ASSIGNMENT>
Print out each record, keeping it identical to the original.

INFORMATION>
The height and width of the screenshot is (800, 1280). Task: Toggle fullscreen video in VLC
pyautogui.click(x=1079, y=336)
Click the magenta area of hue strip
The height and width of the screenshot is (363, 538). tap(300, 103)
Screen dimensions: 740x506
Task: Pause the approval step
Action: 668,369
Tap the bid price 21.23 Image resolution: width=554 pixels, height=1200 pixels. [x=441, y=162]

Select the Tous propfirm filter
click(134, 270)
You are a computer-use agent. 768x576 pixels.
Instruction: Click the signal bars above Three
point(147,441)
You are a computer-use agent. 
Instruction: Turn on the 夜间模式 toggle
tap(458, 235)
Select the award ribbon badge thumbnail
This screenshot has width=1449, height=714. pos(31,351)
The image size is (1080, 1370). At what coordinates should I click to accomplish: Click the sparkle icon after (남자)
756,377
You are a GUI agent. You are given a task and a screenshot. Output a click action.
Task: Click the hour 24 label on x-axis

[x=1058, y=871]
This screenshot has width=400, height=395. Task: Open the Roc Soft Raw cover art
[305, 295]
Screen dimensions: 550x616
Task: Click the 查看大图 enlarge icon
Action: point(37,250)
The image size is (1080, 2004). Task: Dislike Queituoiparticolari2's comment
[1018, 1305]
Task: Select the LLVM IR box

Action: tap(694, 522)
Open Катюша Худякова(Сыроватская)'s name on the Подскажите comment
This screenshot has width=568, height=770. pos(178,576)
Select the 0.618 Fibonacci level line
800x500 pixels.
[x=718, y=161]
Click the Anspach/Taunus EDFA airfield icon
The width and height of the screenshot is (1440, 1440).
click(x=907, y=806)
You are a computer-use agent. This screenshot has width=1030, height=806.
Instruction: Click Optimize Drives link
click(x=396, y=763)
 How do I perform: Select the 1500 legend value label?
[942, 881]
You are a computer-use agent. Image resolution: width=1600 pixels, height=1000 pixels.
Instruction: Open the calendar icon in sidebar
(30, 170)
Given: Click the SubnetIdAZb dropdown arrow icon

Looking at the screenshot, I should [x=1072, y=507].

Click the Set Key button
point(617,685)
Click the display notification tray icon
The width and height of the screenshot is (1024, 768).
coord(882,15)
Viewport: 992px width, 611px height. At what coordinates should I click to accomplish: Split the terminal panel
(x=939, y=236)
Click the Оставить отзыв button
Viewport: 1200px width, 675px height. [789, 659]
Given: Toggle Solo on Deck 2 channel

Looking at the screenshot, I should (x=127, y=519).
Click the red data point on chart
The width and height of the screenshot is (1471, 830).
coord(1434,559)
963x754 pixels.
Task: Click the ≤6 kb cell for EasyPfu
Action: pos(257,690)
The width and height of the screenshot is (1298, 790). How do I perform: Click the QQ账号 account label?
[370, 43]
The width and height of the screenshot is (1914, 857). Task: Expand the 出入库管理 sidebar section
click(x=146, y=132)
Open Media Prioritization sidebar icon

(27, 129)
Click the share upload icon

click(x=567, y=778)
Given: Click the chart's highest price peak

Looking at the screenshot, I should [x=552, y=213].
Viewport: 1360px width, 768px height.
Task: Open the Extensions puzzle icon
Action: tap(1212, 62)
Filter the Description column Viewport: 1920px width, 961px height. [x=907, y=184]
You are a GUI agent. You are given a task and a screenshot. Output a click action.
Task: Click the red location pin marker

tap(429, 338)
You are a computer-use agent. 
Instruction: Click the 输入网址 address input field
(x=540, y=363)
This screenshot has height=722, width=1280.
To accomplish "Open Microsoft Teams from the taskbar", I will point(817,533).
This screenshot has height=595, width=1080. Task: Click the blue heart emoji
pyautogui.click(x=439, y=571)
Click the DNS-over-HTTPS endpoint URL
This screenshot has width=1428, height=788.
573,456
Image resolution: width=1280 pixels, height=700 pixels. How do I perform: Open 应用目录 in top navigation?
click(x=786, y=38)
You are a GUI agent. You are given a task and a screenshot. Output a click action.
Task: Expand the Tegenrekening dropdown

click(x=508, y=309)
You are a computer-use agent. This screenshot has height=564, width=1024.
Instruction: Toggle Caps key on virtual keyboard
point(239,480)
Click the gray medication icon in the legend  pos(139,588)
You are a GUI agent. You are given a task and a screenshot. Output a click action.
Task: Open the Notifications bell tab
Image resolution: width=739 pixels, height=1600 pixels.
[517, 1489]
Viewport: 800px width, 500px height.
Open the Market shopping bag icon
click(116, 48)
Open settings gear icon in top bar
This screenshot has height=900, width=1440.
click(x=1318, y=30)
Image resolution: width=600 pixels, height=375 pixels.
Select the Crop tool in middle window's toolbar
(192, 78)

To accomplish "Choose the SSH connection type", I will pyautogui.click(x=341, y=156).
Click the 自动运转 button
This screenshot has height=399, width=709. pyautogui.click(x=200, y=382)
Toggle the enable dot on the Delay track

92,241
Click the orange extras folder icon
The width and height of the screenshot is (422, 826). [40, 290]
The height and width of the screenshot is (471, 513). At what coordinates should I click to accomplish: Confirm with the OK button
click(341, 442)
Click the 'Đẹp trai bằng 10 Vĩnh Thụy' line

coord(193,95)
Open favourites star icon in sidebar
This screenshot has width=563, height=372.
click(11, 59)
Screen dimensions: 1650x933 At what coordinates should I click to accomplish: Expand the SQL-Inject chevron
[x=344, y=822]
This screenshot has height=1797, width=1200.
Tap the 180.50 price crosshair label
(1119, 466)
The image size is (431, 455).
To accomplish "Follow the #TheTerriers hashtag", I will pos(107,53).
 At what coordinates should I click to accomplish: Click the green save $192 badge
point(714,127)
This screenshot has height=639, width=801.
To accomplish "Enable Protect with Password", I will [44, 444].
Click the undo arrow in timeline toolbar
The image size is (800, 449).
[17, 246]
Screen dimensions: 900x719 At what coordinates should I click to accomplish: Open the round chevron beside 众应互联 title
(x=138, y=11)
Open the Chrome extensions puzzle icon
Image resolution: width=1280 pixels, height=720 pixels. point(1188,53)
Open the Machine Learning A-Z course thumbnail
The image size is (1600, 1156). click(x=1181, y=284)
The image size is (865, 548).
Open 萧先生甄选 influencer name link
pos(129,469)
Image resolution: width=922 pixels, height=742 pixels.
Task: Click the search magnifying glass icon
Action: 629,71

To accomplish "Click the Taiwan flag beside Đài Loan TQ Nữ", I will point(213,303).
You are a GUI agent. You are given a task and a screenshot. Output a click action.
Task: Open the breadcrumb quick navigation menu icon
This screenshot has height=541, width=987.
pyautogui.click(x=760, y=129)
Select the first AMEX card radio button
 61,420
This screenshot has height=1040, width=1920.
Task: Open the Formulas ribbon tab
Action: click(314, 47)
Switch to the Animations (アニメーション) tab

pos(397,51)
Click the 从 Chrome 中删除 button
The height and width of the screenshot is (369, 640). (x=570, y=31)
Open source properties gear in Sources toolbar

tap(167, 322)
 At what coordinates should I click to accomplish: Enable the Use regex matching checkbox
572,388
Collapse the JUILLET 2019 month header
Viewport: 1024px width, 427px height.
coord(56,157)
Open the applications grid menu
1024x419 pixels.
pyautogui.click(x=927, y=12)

TASK RESPONSE>
The height and width of the screenshot is (800, 1280). Task: Toggle fullscreen video in VLC
pyautogui.click(x=1079, y=336)
Click the magenta area of hue strip
The height and width of the screenshot is (363, 538). tap(300, 103)
Screen dimensions: 740x506
Task: Pause the approval step
Action: 668,369
Tap the bid price 21.23 Image resolution: width=554 pixels, height=1200 pixels. [x=441, y=162]

Select the Tous propfirm filter
click(134, 270)
You are a computer-use agent. 768x576 pixels.
Instruction: Click the signal bars above Three
point(147,441)
You are a computer-use agent. 
Instruction: Turn on the 夜间模式 toggle
tap(458, 235)
Select the award ribbon badge thumbnail
This screenshot has width=1449, height=714. pos(31,351)
The image size is (1080, 1370). At what coordinates should I click to accomplish: Click the sparkle icon after (남자)
756,377
You are a GUI agent. You are given a task and a screenshot. Output a click action.
Task: Click the hour 24 label on x-axis

[x=1058, y=871]
This screenshot has width=400, height=395. Task: Open the Roc Soft Raw cover art
[305, 295]
Screen dimensions: 550x616
Task: Click the 查看大图 enlarge icon
Action: point(37,250)
The image size is (1080, 2004). Task: Dislike Queituoiparticolari2's comment
[1018, 1305]
Task: Select the LLVM IR box

Action: tap(694, 522)
Open Катюша Худякова(Сыроватская)'s name on the Подскажите comment
This screenshot has width=568, height=770. pos(178,576)
Select the 0.618 Fibonacci level line
800x500 pixels.
[x=718, y=161]
Click the Anspach/Taunus EDFA airfield icon
The width and height of the screenshot is (1440, 1440).
click(x=907, y=806)
You are a computer-use agent. This screenshot has width=1030, height=806.
Instruction: Click Optimize Drives link
click(x=396, y=763)
 How do I perform: Select the 1500 legend value label?
[942, 881]
You are a computer-use agent. Image resolution: width=1600 pixels, height=1000 pixels.
Instruction: Open the calendar icon in sidebar
(30, 170)
Given: Click the SubnetIdAZb dropdown arrow icon

Looking at the screenshot, I should [x=1072, y=507].

Click the Set Key button
point(617,685)
Click the display notification tray icon
The width and height of the screenshot is (1024, 768).
coord(882,15)
Viewport: 992px width, 611px height. At what coordinates should I click to accomplish: Split the terminal panel
(x=939, y=236)
Click the Оставить отзыв button
Viewport: 1200px width, 675px height. [789, 659]
Given: Toggle Solo on Deck 2 channel

Looking at the screenshot, I should (x=127, y=519).
Click the red data point on chart
The width and height of the screenshot is (1471, 830).
coord(1434,559)
963x754 pixels.
Task: Click the ≤6 kb cell for EasyPfu
Action: pos(257,690)
The width and height of the screenshot is (1298, 790). How do I perform: Click the QQ账号 account label?
[370, 43]
The width and height of the screenshot is (1914, 857). Task: Expand the 出入库管理 sidebar section
click(x=146, y=132)
Open Media Prioritization sidebar icon

(27, 129)
Click the share upload icon

click(x=567, y=778)
Given: Click the chart's highest price peak

Looking at the screenshot, I should [x=552, y=213].
Viewport: 1360px width, 768px height.
Task: Open the Extensions puzzle icon
Action: tap(1212, 62)
Filter the Description column Viewport: 1920px width, 961px height. [x=907, y=184]
You are a GUI agent. You are given a task and a screenshot. Output a click action.
Task: Click the red location pin marker

tap(429, 338)
You are a computer-use agent. 
Instruction: Click the 输入网址 address input field
(x=540, y=363)
This screenshot has height=722, width=1280.
To accomplish "Open Microsoft Teams from the taskbar", I will point(817,533).
This screenshot has height=595, width=1080. Task: Click the blue heart emoji
pyautogui.click(x=439, y=571)
Click the DNS-over-HTTPS endpoint URL
This screenshot has width=1428, height=788.
573,456
Image resolution: width=1280 pixels, height=700 pixels. How do I perform: Open 应用目录 in top navigation?
click(x=786, y=38)
You are a GUI agent. You are given a task and a screenshot. Output a click action.
Task: Expand the Tegenrekening dropdown

click(x=508, y=309)
You are a computer-use agent. This screenshot has height=564, width=1024.
Instruction: Toggle Caps key on virtual keyboard
point(239,480)
Click the gray medication icon in the legend  pos(139,588)
You are a GUI agent. You are given a task and a screenshot. Output a click action.
Task: Open the Notifications bell tab
Image resolution: width=739 pixels, height=1600 pixels.
[517, 1489]
Viewport: 800px width, 500px height.
Open the Market shopping bag icon
click(116, 48)
Open settings gear icon in top bar
This screenshot has height=900, width=1440.
click(x=1318, y=30)
Image resolution: width=600 pixels, height=375 pixels.
Select the Crop tool in middle window's toolbar
(192, 78)

To accomplish "Choose the SSH connection type", I will pyautogui.click(x=341, y=156).
Click the 自动运转 button
This screenshot has height=399, width=709. pyautogui.click(x=200, y=382)
Toggle the enable dot on the Delay track

92,241
Click the orange extras folder icon
The width and height of the screenshot is (422, 826). [40, 290]
The height and width of the screenshot is (471, 513). At what coordinates should I click to accomplish: Confirm with the OK button
click(341, 442)
Click the 'Đẹp trai bằng 10 Vĩnh Thụy' line

coord(193,95)
Open favourites star icon in sidebar
This screenshot has width=563, height=372.
click(11, 59)
Screen dimensions: 1650x933 At what coordinates should I click to accomplish: Expand the SQL-Inject chevron
[x=344, y=822]
This screenshot has height=1797, width=1200.
Tap the 180.50 price crosshair label
(1119, 466)
The image size is (431, 455).
To accomplish "Follow the #TheTerriers hashtag", I will pos(107,53).
 At what coordinates should I click to accomplish: Click the green save $192 badge
point(714,127)
This screenshot has height=639, width=801.
To accomplish "Enable Protect with Password", I will [44, 444].
Click the undo arrow in timeline toolbar
The image size is (800, 449).
[17, 246]
Screen dimensions: 900x719 At what coordinates should I click to accomplish: Open the round chevron beside 众应互联 title
(x=138, y=11)
Open the Chrome extensions puzzle icon
Image resolution: width=1280 pixels, height=720 pixels. point(1188,53)
Open the Machine Learning A-Z course thumbnail
The image size is (1600, 1156). click(x=1181, y=284)
The image size is (865, 548).
Open 萧先生甄选 influencer name link
pos(129,469)
Image resolution: width=922 pixels, height=742 pixels.
Task: Click the search magnifying glass icon
Action: 629,71

To accomplish "Click the Taiwan flag beside Đài Loan TQ Nữ", I will point(213,303).
You are a GUI agent. You are given a task and a screenshot. Output a click action.
Task: Open the breadcrumb quick navigation menu icon
This screenshot has height=541, width=987.
pyautogui.click(x=760, y=129)
Select the first AMEX card radio button
 61,420
This screenshot has height=1040, width=1920.
Task: Open the Formulas ribbon tab
Action: click(314, 47)
Switch to the Animations (アニメーション) tab

pos(397,51)
Click the 从 Chrome 中删除 button
The height and width of the screenshot is (369, 640). (x=570, y=31)
Open source properties gear in Sources toolbar

tap(167, 322)
 At what coordinates should I click to accomplish: Enable the Use regex matching checkbox
572,388
Collapse the JUILLET 2019 month header
Viewport: 1024px width, 427px height.
coord(56,157)
Open the applications grid menu
1024x419 pixels.
pyautogui.click(x=927, y=12)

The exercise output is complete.